The mother-of-three is now planning to return to Scotland this summer to speak to solicitors about bringing a civil case against her stepson, the 7th Earl Timothy Melgund, and Connell.
Despite falling on hard times, the cut-glass accent remains and the British stiff upper lip is evident in her steely determination to fight on against the odds.
"I've been told I've been beaten but I haven't. It's still possible," she said. "I feel as though I can't keep going much longer, but I can't just let go."
The former nurse admits she received strange looks when she asked for work at the hospital near where she lives in Tuscany.
"I went in and they looked at me and said, 'This is for cleaning.' I just told them I'm very good at cleaning, extremely good.
"They don't have anything at the moment but I filled in a form. They asked me if I was OK cleaning up blood and I said I would, I could clean the operating tables.
"They said that was good as it's harder to get people to clean things that are totally bloody.
"I have bills to pay. I go to bed at night worrying about where I will find the money to feed myself and my son.
"If I lost my flat I think I would lose my mind. It's all I have for my children, for the future. The only way is to fight and win.
"My husband left me provided for – I'm fighting this for both of us."
She met the widowed earl, whose family seat was near Hawick, at an art exhibition in 1991 when he dropped his spectacles and she picked them up.
They were married within months and were together until 2004, when they divorced. During that time the earl became ill and his condition deteriorated until he needed permanent oxygen treatment.
Friends of the couple say Lady Minto doted on him and they remained good friends until his death in September 2005. However, Melgund accuses her of deserting him when he fell ill, something she emphatically denies.
She hopes that a civil court case this summer will not only help her financially but be a way of bringing out the truth.
"It's just a matter of getting someone to take my case to the civil court," she said.

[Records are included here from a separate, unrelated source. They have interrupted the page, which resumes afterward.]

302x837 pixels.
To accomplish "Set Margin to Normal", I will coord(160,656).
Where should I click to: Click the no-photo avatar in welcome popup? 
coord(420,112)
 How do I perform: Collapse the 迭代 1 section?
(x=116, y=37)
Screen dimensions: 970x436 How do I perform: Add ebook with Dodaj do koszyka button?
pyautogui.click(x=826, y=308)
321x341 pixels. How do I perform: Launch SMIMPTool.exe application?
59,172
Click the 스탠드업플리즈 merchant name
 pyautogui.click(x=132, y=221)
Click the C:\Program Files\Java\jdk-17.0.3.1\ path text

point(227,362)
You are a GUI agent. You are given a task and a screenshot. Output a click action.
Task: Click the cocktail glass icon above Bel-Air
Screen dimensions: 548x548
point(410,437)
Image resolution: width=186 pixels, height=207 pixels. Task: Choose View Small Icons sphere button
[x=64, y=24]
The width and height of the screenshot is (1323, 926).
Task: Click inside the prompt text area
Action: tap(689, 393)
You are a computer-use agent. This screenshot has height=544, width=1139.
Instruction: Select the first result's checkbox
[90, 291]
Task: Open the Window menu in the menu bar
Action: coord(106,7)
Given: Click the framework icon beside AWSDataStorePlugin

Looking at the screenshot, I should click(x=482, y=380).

"I'm entitled to legal aid and afterwards I would be able to pay them. When you know the truth you have to fight for the truth."
Part of her case centres on two paintings which she says were the work of French old master Jean-Antoine Watteau. In 2008, another of his works, La Surprise, sold for 12.3 million at auction.
However, Melgund has denied the estate ever contained paintings by Watteau and they were not listed in the inventory.
A spokeswoman for solicitors Turcan Connell said: "Client confidentiality is at the heart of the Turcan Connell ethos and as a total rule we never make comment on any aspect of client business.
"If Lady Minto wishes to take the matter further then she should instruct her lawyers to contact us."
Melgund declined to comment last week. However, in 2008 he said: "My ex-stepmother deserted my father when he became bedridden and ill.
"He was then supported by the local authority until I managed to have him moved into a home where he became very happy again and unfortunately died in 2005.
"The perception that my family is a rich family is just a nonsense, I'm afraid. My father left a legacy in his will, but he just did not have that amount of money."